My name is Brian Dunham; I’m the President and CEO of the Company. I am joined by Stephanie Welty, our Chief Financial Officer.
Before we begin, I would like to remind everyone that the statements we make in this call about our expectations for the future are forward-looking statements, and actual results could differ materially. Please refer to our most recent filing with the SEC for a discussion of risk factors that could cause actual results to differ materially.
Stephanie will now address the quarterly results.
Stephanie Welty
Thank you Brian. First quarter revenues were $81.4 million compared to $94 million in the first quarter of 2008.
Net income for the first quarter of 2009 was $2.6 million, while net income for the first quarter of 2008 was $5.0 million. This translates to $0.28 per diluted share in the first quarter of 2009 versus $0.54 in the first quarter of 2008.
Moving on to quarterly results for the business group, Water Transmission revenue was $58.9 million in the first quarter of ‘09 compared to $63.9 million in the first quarter of ‘08. Gross profit was $11.3 million or 19.2% of revenue compared to $14.5 million or 22.6% of revenue last year in the first quarter.
First quarter results in the Water Transmission group were affected by the installation of the new mill in California, weather and some unevenness in our backlog that resulted in limited production schedules in some plants. Tubular Products sales were $22.5 million in the first quarter of ’09, compared to $30.1 million in the first quarter of 2008.
As expected with our volume and price decreases caused by termination of recession driven reduced demand and the impact of lower steel costs. Gross profit for Tubular Products was $1.4 million, or 6.4% of revenue compared to $3.3 million or 11.1% of revenue in the first quarter of ‘08.
Gross profit in the first quarter of ‘09 was affected by sales of higher priced inventory into the market characterized by falling prices. Selling, general and administrative costs were $7.2 million in the first quarter of 2009.
This is down $700,000 from the first quarter of ‘08 and down $1.7 million from the fourth quarter of ‘08. This number reflects significant reductions in variable compensation cost, outside service charges, sales commissions and travels along with the effective several other cost containment measures.

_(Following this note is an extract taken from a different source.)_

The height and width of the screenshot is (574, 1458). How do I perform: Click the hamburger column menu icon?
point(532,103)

Interest expense was $1.2 million for the first quarter of 2009 compared to $1.8 million for the first quarter of ‘08. Over that period of time, we saw our blended interest rate come down from 7.1% to 5.6%.
In Q1 of ‘09, we reduced total debt by $26.2 million. We expect interest expense to be down slightly in the second quarter of ‘09.

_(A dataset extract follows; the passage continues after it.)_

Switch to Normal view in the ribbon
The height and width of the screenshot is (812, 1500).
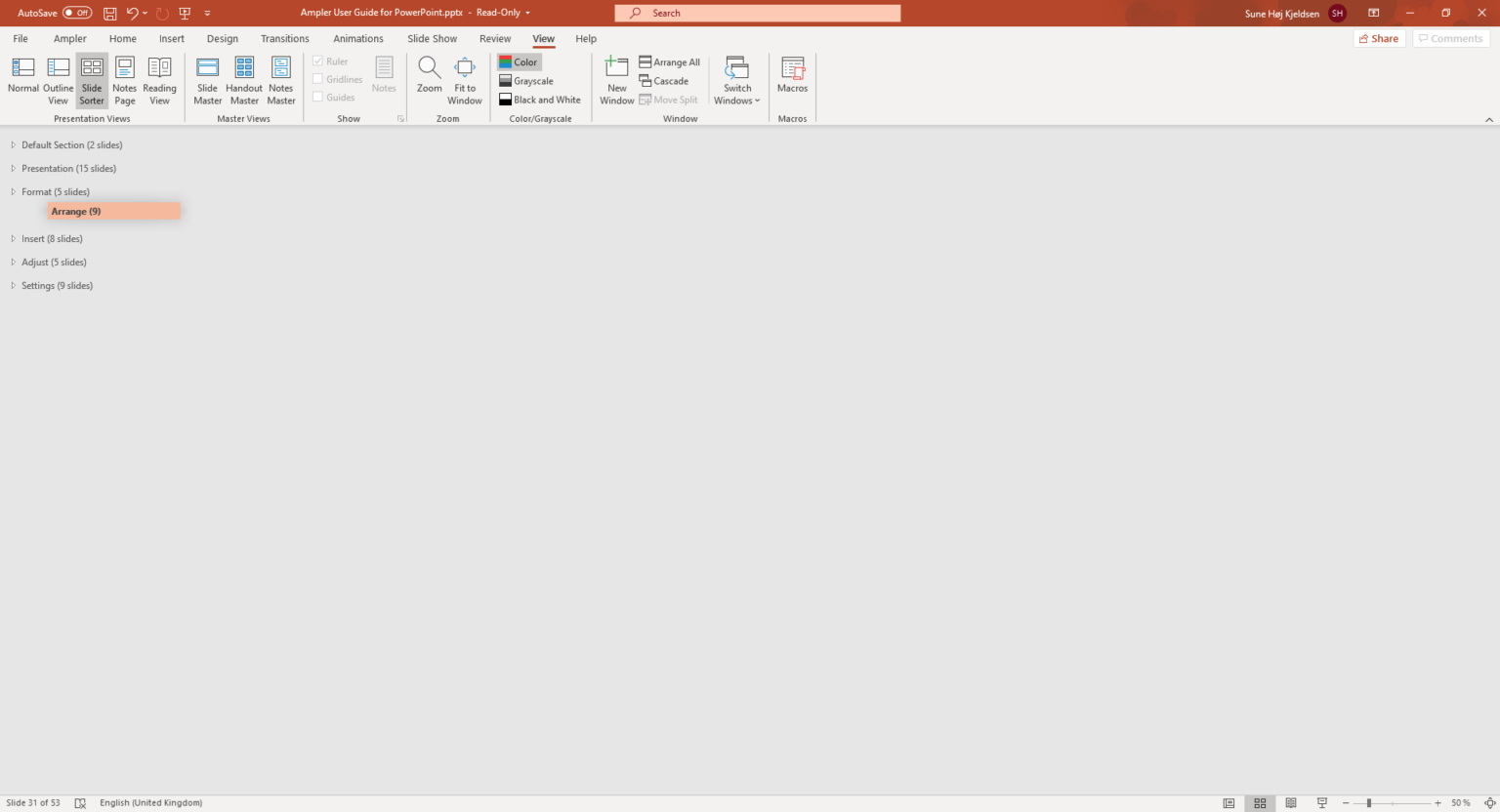[22, 78]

After adjusting for taxes, we generated net income for the quarter of $2.6 million, which equates to $0.28 per share compared to $5 million and $0.54 respectively in the first quarter of ‘08. Free cash flow was $26.1 million, comprised of $30.6 million in cash from operation, less $4.5 million in capital expenditures.

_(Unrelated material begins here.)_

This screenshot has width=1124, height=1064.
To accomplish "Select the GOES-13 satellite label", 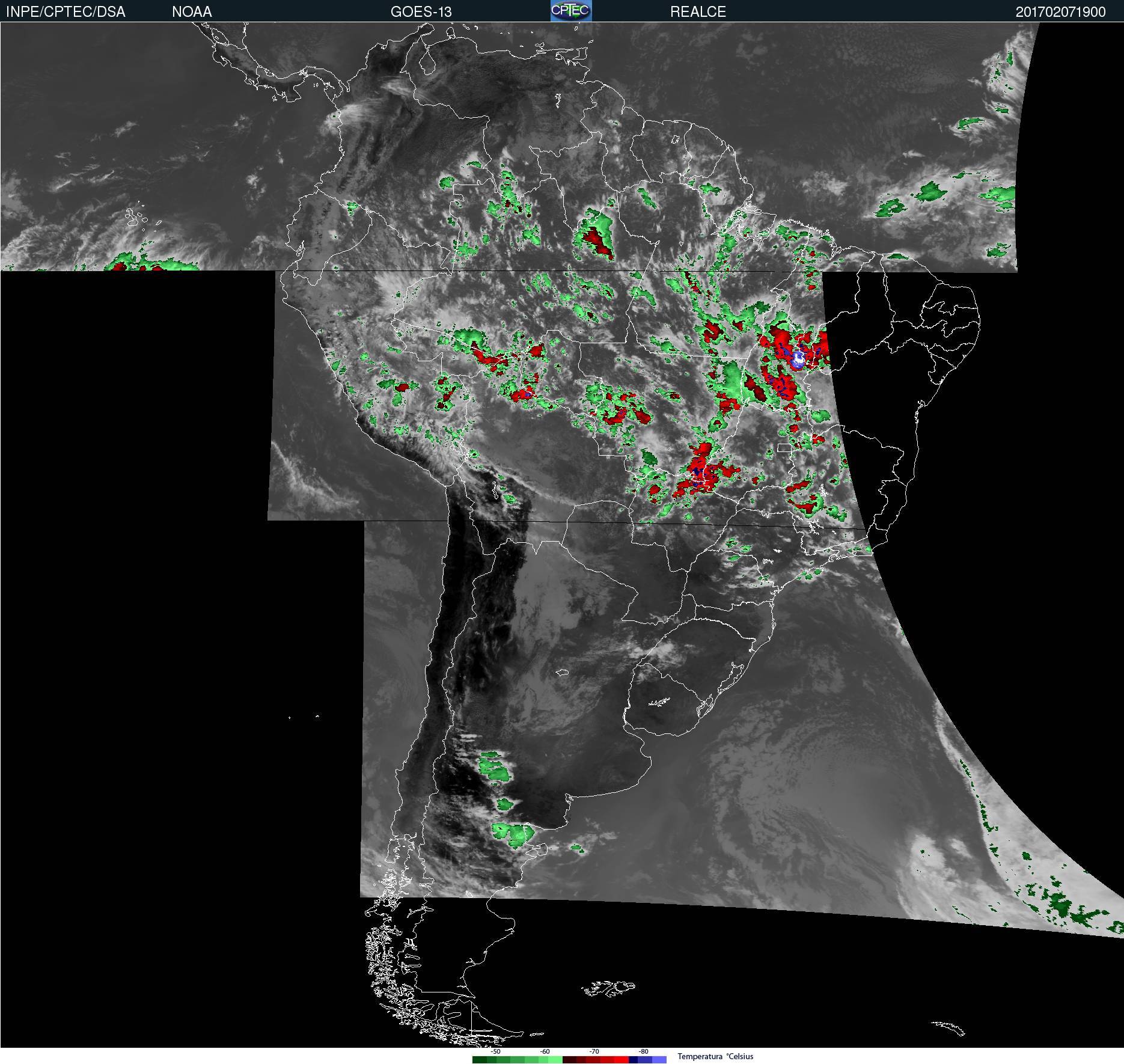I will coord(421,12).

Our significant capital projects in 2009 include the installation of a new mill in California, which is now complete and the relocation of the mill to Bossier City in Louisiana to manufacture oil country tubular goods when that market returns to health. In December, Northwest Pipe Asia acquired Byard Limited, a leading designer and builder of spiral pipe mills.
The new mill in California is a Byard mill. As we expected this relationship is generating a positive return and providing us with greater insight and exposure in international water infrastructure market.
We are already seeing more international opportunity. On April 17, we filed a $125 million universal shelf offering, its historically have been acquisitive when attractive opportunities present themselves and we want to be able to act quickly in this environment should we identify an accretive acquisition target.
Brian will now provide further insight into first quarter results and our expectations for 2009.
Brian Dunham
Thank you. Last quarter, we discussed the recession, the financial crisis, the changing cost of steel and finally the stimulus plan and how each of these may affect our businesses.
I would like to talk through our expectations at that time, how that situation has sense develop and our current expectations for the future. As of the end of 2008, our backlog was approximately $190 million.
Backlog at the end of the first quarter grew to roughly $205 million. As expected we saw Water Transmission backlog increase and Tubular Products backlog decline.
The recession has had a significant negative impact on our Tubular Products business. As the recession hit, late in Q3 and early in Q4 one of the consequences was the decline in gas drilling activity and a related decline in order activity for our energy product.
Throughout the fourth quarter, however we continue to supply our customers with pipe they had previously ordered in this market. This drove strong results in Q4 even as demand declined precipitously.
In the first quarter of 2009, we shift the significant portion of our remaining backlog, but demand remained very weak. New bookings in this product line are virtually zero today.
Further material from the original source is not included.